# START OF PASSAGE SHOWN

2) Generally, an at-will employer, necessarily having the right to terminate an employee, also has the right to unilaterally alter the terms of employment.
- a) However, the case law distinguishes between employees whose terms of employment have been unilaterally established from employees who have negotiated a bilateral employment agreement.
- 1. In the former scenario, changes may be made by an employer provided reasonable notice is given. Continued work by such employee manifests implicit consent to the changes.
2. In the latter scenario, especially with regard to high level executives, unilateral changes by an employer may create liability on grounds of negligent misrepresentation, and the terms of employment that were originally established may continue. See Lubore, id.
- D. Fact Patterns Which Rebut the Presumption - The following cases give an idea of what sort of scenarios will break the presumption:
- 1) A superintendent of a shipping fleet entered into a written contract which included: (i) appointing the employee as superintendent; (ii) permission to travel with his family aboard ships at his convenience between the U.S. and Rio de Janeiro; (iii) compensation of $100 per month and all hotel and other expenses; and (iv) "if you give me satisfaction," a promise to increase the salary at the end of the first year. The employee was terminated three months later. The Court of Appeals, reasoning that because it was not reasonable for the employer to allow the employee to terminate the contract at will (due to the potential harm to his fleet), it was also not reasonable for employer to contemplate that it could terminate the contract at will. Therefore, the employment agreement was deemed to have a duration of one year. Norton v. Cowell, 65 Md. 359, 4 A. 408 (1886).

# END OF PASSAGE SHOWN
# START OF AVAILABLE DATA

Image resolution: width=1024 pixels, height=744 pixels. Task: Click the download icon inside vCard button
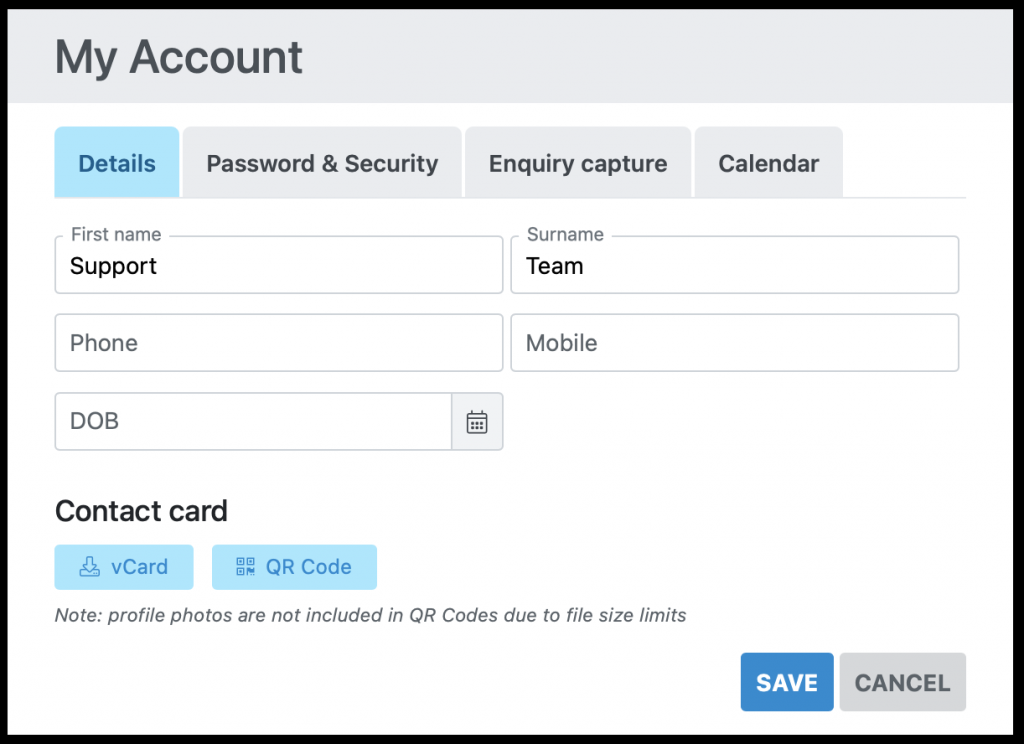tap(90, 567)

# END OF AVAILABLE DATA

### EXERCISE SET
- A) From the outline on at-will employment, list each term included in the superintendent's written contract in the shipping fleet case.
- B) According to the outline on at-will employment, what duration was the superintendent's employment agreement deemed to have in Norton v. Cowell?
- C) Write the next part of the outline on at-will employment, starting after its final sentence.

### TASK-BY-TASK RESULTS
- A)
1. Appointing the employee as superintendent
2. Permission to travel with his family aboard ships at his convenience between the U.S. and Rio de Janeiro
3. Compensation of $100 per month and all hotel and other expenses
4. "If you give me satisfaction," a promise to increase the salary at the end of the first year

- B) It was deemed to have a duration of one year.

- C)
2) A contractor/carpenter entered into an employment contract which: (i) specified that employee would supervise and work on the construction of a private home; (ii) set forth a forty-hour workweek schedule; and (ii) compensated employee at $150 per week. Employee was terminated prior to completion of the house and the Court of Appeals held that, due to "the language employed in the contract, the subject matter and the surrounding circumstances," the employment relationship was not terminable at will.
3) These cases stand for the proposition that where the duration of employment is ambiguous, the at-will presumption may not stand where the facts and circumstances tend to indicate that the employer held a reasonable expectation that the employment would last through the referenced period or occurrence. Because it was reasonable for employer to hold such expectation, it was reasonable for employee to hold such expectation, too.
- E. Advance Notice of Termination Creates Fixed Period - Where an employment contract dictates that employee shall not be terminated without a certain number of days notice, such period constitutes the fixed period of employment; provided, however, that employer may discharge an employee with cause without abiding by such term. Chai Management, Inc. v. Leibowitz, 50 Md. App. 504, 439 A.2d 34 (1982).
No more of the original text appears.